Autoridades investigam a origem do surto nos EUA como Nova York. Imagem de Bohdan Chreptak por Pixabay
Casos de ciclosporíase foram registrados em 31 estados norte-americanos, com concentração em Michigan.
Da Redação da Rede Hoje
Mais de 2,8 mil pessoas foram diagnosticadas nos Estados Unidos com ciclosporíase, infecção intestinal causada pelo protozoário Cyclospora cayetanensis. A doença provoca diarreia aquosa intensa, podendo evoluir para episódios frequentes e persistentes. O maior número de registros está no estado de Michigan, onde as autoridades de saúde investigam a origem da contaminação.
As primeiras conclusões da investigação apontam alfaces e outras folhas consumidas cruas como os alimentos mais prováveis de terem transmitido o parasita. Apesar disso, os órgãos de saúde informam que a apuração continua e que ainda não foi identificado um tipo específico de hortaliça, produtor ou fornecedor responsável pelo surto.
Segundo os Centros de Controle e Prevenção de Doenças (CDC), foram confirmados 843 casos e aproximadamente 1,5 mil permanecem sob investigação em 31 estados. Já os departamentos estaduais de saúde contabilizam mais de 2.800 ocorrências, sendo 2.640 em Michigan e 177 em Ohio. Pelo menos 86 pacientes precisaram de internação, sem registro de mortes.
O episódio é considerado o maior surto de ciclosporíase já registrado em Michigan e um dos mais amplos dos Estados Unidos nos últimos anos. As autoridades continuam rastreando a cadeia de distribuição dos alimentos para identificar a origem da contaminação.
O parasita
A ciclosporíase é causada pelo protozoário Cyclospora cayetanensis, que infecta o intestino após a ingestão de alimentos ou água contaminados. O parasita é eliminado pelas fezes e pode alcançar plantações por meio de água contaminada utilizada na irrigação ou na lavagem de hortaliças.
Os sintomas mais comuns incluem diarreia aquosa intensa, cólicas abdominais, náuseas, perda de apetite, perda de peso, fadiga e mal-estar. Sem tratamento, a doença pode durar semanas ou até meses, alternando períodos de melhora e de agravamento dos sintomas.
O tratamento é realizado com antibióticos e, na maioria dos casos, apresenta boa resposta.
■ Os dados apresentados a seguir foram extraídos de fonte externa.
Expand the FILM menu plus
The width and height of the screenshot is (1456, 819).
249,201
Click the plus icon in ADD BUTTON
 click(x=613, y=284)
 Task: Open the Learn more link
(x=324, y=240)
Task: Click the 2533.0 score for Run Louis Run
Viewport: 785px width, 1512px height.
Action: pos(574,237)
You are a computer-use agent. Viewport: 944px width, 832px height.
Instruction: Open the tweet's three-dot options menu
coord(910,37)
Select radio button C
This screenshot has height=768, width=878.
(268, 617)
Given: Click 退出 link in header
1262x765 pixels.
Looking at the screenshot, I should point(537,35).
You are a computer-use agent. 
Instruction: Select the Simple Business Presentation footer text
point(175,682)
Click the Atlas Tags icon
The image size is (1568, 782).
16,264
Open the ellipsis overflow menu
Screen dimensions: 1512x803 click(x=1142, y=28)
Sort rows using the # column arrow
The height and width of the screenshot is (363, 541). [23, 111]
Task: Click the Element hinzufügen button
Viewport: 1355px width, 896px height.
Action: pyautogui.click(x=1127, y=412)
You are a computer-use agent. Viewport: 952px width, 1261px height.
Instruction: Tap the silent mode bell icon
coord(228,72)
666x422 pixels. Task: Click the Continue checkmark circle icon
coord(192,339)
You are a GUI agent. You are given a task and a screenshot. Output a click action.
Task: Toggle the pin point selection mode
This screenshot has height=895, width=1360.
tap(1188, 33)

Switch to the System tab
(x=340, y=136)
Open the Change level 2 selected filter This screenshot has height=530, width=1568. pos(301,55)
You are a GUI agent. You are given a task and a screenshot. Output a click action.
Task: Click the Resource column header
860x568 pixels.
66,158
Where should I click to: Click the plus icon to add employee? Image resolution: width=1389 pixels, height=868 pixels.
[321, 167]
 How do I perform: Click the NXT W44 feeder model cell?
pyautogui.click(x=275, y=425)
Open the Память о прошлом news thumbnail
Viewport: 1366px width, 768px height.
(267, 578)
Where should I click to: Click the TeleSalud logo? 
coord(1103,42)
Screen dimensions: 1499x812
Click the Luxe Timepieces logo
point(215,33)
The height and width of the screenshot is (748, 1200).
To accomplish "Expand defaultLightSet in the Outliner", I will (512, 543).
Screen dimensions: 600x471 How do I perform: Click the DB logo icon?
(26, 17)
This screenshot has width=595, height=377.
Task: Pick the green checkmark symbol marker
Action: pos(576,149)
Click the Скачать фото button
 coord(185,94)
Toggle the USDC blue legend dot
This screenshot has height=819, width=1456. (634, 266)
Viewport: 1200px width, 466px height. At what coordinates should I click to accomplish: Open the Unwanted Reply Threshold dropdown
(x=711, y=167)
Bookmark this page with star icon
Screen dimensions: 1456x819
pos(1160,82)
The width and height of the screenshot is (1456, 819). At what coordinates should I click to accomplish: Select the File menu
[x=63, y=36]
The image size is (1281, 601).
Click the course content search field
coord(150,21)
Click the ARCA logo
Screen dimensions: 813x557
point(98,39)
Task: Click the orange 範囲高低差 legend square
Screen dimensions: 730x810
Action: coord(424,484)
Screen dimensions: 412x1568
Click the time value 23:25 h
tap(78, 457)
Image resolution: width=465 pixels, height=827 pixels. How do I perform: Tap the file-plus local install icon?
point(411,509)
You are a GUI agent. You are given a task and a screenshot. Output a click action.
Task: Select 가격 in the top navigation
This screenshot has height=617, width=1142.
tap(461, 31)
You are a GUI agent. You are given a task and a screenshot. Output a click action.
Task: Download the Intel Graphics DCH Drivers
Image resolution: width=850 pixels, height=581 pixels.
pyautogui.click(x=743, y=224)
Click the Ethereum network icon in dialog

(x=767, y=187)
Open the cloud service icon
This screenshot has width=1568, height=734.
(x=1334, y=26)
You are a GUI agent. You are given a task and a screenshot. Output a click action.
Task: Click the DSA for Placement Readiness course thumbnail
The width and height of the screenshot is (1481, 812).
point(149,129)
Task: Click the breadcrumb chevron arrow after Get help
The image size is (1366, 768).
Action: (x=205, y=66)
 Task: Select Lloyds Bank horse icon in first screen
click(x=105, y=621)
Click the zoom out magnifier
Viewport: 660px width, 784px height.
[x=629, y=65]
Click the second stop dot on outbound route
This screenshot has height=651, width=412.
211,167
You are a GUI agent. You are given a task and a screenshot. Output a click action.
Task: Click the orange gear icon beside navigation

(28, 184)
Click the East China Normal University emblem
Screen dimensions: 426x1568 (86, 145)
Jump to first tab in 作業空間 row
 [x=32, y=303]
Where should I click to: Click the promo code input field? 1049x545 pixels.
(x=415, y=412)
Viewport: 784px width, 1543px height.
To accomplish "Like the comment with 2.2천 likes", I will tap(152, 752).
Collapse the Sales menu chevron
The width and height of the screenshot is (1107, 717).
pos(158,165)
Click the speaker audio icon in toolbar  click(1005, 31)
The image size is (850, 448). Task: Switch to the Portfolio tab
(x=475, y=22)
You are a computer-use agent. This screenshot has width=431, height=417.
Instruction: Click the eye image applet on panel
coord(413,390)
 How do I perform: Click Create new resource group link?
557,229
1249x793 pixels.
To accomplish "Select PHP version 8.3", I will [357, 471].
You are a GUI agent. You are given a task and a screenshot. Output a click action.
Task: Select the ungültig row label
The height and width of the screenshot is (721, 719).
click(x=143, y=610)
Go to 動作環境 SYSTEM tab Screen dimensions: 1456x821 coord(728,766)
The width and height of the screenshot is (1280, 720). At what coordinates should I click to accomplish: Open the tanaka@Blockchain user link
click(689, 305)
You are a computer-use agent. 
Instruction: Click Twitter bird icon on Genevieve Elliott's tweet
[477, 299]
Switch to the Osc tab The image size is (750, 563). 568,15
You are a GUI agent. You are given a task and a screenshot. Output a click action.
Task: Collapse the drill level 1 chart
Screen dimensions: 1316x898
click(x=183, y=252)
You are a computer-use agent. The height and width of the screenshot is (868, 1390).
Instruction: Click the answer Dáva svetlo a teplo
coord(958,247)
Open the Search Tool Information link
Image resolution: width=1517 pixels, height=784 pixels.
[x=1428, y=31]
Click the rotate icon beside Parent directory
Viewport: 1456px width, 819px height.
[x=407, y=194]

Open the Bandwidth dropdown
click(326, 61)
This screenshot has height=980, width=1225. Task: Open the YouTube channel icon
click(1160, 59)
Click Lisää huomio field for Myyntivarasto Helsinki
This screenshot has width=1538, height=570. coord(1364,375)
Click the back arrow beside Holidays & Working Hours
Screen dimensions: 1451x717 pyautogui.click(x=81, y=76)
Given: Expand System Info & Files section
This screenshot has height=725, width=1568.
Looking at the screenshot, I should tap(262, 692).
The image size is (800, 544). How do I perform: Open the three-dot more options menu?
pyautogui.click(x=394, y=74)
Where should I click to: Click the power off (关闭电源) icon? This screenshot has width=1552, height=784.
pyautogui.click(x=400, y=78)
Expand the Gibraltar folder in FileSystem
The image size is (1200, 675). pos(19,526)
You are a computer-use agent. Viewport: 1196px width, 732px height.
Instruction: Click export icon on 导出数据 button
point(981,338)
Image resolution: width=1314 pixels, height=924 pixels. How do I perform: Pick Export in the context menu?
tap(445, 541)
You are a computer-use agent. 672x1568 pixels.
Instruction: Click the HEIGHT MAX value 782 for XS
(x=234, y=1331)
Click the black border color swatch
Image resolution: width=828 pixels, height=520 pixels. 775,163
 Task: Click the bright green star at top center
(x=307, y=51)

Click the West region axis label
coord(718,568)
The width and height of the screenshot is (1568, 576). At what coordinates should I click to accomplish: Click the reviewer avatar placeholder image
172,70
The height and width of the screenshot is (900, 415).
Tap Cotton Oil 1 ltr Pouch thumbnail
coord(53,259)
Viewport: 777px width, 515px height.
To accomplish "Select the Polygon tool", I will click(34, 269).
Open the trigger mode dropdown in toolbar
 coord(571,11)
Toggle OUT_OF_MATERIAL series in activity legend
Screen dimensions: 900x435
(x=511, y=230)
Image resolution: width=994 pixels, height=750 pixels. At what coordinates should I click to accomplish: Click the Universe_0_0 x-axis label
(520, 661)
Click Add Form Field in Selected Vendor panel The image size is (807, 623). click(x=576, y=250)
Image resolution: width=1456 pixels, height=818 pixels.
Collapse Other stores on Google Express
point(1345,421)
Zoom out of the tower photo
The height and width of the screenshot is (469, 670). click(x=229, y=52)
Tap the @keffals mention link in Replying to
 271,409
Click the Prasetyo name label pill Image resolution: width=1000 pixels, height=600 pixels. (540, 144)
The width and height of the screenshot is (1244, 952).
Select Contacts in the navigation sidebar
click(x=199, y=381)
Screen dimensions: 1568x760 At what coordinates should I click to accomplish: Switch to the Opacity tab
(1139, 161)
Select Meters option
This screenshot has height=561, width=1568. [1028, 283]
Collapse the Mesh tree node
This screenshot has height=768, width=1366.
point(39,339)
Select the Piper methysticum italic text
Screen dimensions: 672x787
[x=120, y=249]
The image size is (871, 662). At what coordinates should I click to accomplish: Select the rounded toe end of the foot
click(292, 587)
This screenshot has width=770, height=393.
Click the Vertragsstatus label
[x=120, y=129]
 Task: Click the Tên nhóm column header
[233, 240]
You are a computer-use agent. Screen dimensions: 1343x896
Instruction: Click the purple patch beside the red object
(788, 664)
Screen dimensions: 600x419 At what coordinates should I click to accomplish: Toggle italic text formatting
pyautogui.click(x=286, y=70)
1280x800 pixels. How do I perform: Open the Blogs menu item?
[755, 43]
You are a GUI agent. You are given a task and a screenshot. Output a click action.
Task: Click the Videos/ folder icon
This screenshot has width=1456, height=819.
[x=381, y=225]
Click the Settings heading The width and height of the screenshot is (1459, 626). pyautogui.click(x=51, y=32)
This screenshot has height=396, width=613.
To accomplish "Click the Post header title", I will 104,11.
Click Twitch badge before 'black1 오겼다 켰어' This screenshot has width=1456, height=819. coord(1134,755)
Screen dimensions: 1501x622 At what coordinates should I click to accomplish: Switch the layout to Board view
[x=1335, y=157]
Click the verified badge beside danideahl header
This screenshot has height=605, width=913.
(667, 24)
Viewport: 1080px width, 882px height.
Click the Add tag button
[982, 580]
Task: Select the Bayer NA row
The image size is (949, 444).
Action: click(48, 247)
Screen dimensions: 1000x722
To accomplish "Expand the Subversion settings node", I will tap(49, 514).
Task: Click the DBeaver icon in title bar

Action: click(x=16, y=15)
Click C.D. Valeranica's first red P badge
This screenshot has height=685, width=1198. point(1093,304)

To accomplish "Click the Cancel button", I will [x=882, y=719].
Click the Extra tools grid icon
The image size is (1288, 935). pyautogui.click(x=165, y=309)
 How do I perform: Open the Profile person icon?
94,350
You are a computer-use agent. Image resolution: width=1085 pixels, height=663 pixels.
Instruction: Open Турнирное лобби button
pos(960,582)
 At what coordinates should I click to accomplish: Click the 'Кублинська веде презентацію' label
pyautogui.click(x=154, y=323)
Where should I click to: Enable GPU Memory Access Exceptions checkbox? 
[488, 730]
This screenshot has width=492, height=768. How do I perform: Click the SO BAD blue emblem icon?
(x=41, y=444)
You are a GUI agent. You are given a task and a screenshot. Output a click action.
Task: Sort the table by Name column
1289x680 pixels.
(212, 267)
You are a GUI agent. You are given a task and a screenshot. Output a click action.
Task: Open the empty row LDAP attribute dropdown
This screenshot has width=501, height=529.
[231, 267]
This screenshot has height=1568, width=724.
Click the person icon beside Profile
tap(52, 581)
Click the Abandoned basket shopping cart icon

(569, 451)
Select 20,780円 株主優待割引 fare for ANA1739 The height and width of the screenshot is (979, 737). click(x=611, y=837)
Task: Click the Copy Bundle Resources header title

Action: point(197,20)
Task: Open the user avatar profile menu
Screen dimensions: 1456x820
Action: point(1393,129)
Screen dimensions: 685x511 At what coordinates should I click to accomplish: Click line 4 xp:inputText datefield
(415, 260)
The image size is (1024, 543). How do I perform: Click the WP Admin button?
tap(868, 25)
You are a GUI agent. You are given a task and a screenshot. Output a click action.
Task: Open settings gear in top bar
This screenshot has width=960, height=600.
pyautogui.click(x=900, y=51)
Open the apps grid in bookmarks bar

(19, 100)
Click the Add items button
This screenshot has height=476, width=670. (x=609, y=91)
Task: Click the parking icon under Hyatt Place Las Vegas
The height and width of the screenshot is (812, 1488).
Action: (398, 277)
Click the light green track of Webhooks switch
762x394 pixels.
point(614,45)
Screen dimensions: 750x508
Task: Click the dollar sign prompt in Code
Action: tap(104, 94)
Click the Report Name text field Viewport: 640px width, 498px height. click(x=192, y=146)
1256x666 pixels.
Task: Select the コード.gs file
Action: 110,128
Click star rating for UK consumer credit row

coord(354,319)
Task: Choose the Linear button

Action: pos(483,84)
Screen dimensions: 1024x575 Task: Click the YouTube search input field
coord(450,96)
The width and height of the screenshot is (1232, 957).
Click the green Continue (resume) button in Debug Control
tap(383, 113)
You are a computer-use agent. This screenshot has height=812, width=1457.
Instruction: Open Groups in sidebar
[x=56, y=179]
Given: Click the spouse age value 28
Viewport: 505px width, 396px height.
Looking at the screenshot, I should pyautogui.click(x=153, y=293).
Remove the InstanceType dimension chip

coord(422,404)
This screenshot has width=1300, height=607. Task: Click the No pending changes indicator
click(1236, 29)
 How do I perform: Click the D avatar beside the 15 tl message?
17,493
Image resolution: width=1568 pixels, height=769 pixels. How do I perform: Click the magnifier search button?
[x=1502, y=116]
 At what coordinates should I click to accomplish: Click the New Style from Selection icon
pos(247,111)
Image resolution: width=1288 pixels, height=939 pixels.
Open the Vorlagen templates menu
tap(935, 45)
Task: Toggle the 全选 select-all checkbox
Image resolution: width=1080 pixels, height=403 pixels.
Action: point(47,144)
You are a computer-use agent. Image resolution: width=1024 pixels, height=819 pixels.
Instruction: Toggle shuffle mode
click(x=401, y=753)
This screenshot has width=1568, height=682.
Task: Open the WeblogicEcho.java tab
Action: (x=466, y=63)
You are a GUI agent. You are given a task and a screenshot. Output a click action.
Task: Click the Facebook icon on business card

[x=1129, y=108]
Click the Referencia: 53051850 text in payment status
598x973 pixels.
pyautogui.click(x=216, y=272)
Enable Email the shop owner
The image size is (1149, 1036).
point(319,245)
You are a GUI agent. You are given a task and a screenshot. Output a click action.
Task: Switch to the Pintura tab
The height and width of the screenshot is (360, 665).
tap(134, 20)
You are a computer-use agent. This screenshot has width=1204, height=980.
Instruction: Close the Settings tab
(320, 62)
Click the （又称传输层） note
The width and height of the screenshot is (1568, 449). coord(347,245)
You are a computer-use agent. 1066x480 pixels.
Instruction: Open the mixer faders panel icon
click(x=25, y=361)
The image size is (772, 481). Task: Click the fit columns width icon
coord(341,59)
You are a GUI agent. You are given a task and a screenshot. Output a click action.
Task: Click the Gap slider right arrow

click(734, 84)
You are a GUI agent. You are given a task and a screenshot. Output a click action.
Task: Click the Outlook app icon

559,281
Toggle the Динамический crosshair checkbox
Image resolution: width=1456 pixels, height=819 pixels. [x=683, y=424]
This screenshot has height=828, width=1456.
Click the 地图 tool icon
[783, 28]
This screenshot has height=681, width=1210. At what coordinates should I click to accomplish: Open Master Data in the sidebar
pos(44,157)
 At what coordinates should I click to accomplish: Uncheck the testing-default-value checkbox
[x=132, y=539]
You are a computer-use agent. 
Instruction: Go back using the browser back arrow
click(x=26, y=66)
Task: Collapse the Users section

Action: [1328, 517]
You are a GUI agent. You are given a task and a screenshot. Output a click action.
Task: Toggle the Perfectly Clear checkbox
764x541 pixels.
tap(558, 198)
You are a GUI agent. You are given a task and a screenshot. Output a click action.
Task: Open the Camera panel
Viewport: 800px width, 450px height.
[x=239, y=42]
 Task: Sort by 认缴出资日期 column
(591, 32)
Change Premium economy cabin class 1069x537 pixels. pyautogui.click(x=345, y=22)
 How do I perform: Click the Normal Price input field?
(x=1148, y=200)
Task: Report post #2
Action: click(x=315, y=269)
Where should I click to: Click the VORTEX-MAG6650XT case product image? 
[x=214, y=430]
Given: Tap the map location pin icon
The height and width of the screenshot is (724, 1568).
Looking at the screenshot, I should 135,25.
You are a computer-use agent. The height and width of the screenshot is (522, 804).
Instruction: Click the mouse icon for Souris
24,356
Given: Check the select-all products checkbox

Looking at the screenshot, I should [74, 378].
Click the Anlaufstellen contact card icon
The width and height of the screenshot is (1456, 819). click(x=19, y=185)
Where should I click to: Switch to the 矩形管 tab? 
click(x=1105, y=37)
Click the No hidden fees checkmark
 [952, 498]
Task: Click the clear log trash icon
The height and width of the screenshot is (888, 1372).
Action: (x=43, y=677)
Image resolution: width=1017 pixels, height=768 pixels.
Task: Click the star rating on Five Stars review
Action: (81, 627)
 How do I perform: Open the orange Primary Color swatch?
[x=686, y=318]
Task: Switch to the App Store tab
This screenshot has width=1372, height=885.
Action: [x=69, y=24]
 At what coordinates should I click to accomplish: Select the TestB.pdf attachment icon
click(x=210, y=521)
Embora raramente seja fatal, a infecção pode provocar desidratação e exigir atendimento médico, especialmente em crianças, idosos e pessoas com imunidade comprometida.
A investigação do surto enfrenta dificuldades porque os sintomas costumam surgir cerca de duas semanas após a infecção. Esse intervalo dificulta que os pacientes recordem exatamente quais alimentos consumiram antes do início da doença.
Investigação
Outro obstáculo é que o protozoário não pode ser cultivado em laboratório, limitando a confirmação da presença do parasita em alimentos suspeitos. Em muitos surtos, o ingrediente contaminado faz parte de refeições compostas, como saladas, tornando a identificação ainda mais complexa.
Especialistas também destacam que um único lote de hortaliças pode ser distribuído simultaneamente para supermercados, restaurantes e outros estabelecimentos, espalhando rapidamente os casos por diferentes regiões. Em algumas situações, a origem da contaminação nunca é determinada.
Nos últimos anos, surtos de ciclosporíase foram associados ao consumo de framboesas, manjericão, coentro, saladas prontas e outras hortaliças. Especialistas atribuem o aumento dos registros tanto ao avanço dos métodos de diagnóstico quanto às mudanças nas condições ambientais.
Enquanto a investigação prossegue, as autoridades norte-americanas recomendam lavar cuidadosamente frutas, verduras e ervas frescas, além de preferir pés inteiros de alface em vez de folhas já embaladas. Também orientam que pessoas com diarreia persistente procurem atendimento médico para avaliação e tratamento adequado.